Но Петька задумал совсем другое. Он привязал один конец шпагата к Чиркиной ноге, другой к своей, и таким образом Серый хвост оказался на буксире. Скворцы подивились изобретательности Петьки, но когда взлетели, оказалось, что Чирку разворачивает хвостом вперед. Пришлось отвязать веревку от ноги и дать конец ему в клюв. Дело сразу пошло на лад. Теперь он мог время от времени парить, раскинув крылья, словно планер, отдыхая в полете.
Буксировала его вся стая — каждому хотелось попробовать. Передавали веревочку прямо на лету, из клюва в клюв. Петька очередь установил — кто за кем, за порядком следил, чтобы без очереди не лезли. В общем, был распорядителем при друге.
Ночевали в рощах и лесопосадках, кормились спелой, уже тронутой первым морозцем ягодой, в основном рябиной. Видели другие стаи — грачей, журавлей, уток. Переговаривались, перекрикивались на лету. Куда? А вы куда? Где лучше? Где теплее? Где в этом году корма обильнее?

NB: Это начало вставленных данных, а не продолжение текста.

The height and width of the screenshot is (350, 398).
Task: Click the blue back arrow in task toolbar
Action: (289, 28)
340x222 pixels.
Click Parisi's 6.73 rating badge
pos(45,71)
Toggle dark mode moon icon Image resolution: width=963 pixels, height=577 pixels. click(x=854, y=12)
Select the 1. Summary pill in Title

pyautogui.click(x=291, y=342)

– А зачем это вы воробья с собой тащите? — удивилась какая-то мама-утка.
– Крокодилов будем на него ловить, на живца! — ответил Петька. И для пущей важности прикрикнул на Чирку: – А ну, давай, пошевеливайся, уснул там, что ли? Зря мы тебя все лето откармливали!
– Креста на вас нет! — закрякала сердобольная утка. — Воробышка — на наживку!

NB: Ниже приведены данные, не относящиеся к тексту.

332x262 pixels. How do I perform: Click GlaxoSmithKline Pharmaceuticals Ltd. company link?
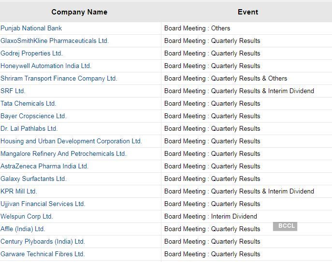55,41
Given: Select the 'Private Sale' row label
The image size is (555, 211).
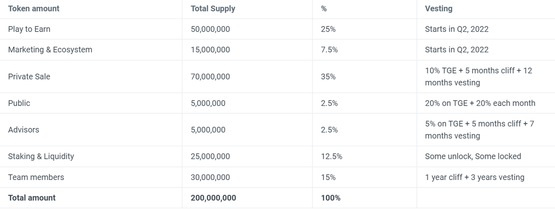Looking at the screenshot, I should point(29,77).
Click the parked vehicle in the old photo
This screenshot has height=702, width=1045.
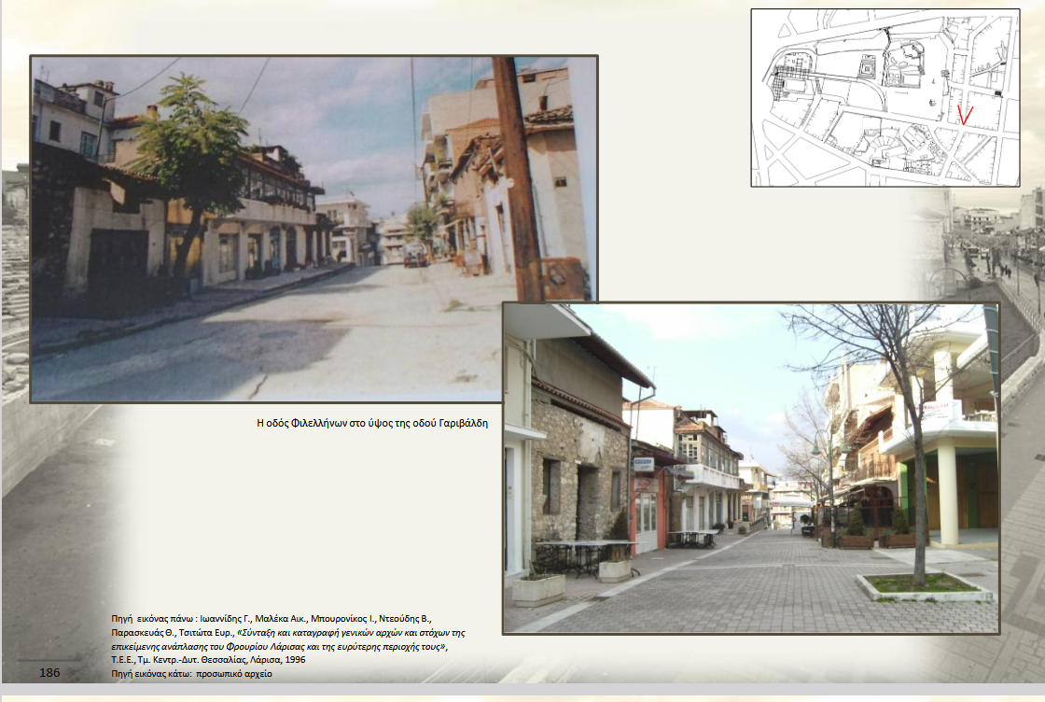pyautogui.click(x=416, y=255)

Скворцы укатывались со смеху.
Чирка и раньше относился к ним с уважением, теперь же лишний раз убедился, какие это веселые и дружные птицы.
На одном из привалов заметил Чирка: Хромой атаман не находит себе места — прыгает, припадая на больную ногу, вертится, да все на небо посматривает.
– Что это с ним? — спросил он у Петьки.
– Ногу крутит, — объяснил тот. — Видать, к перемене погоды... Она у него лучше всякого барометра.
На ночевку в этот день остановились в какой-то деревушке, хоть рядом были заросшие камышом плавни.
А утром вдруг завыли собаки, небо потемнело, послышался отдалённый гул.
– Прячьтесь! – свистнул Хромой атаман, и вся стая бросилась кто куда – по сараям, застрехам, чердакам. Некоторые, не боясь людей, залетали даже в дома, забивались в собачьи будки.
Чирка с Острым клювом успели юркнуть на сеновал и, высунув оттуда носы, ждали, что будет.
Вдруг раздался страшный рев и грохот, зазвенели выбитые стекла, дерево, на котором они только что сидели, выпрыгнуло с корнями из земли, а над деревней уже летели ворота и собаки, мяукающие кошки и ощипанные петухи, не говоря уже о разных там бочках, корытах и тазах, которые неслись с таким воем, визгом и улюлюканьем, как будто в них сидели ведьмы и дьяволы.
В следующую секунду невидимая могучая рука подняла сеновал, сено разлетелось, как одуванчик на ветру, и друзья очутились в самой воронке ревущего урагана.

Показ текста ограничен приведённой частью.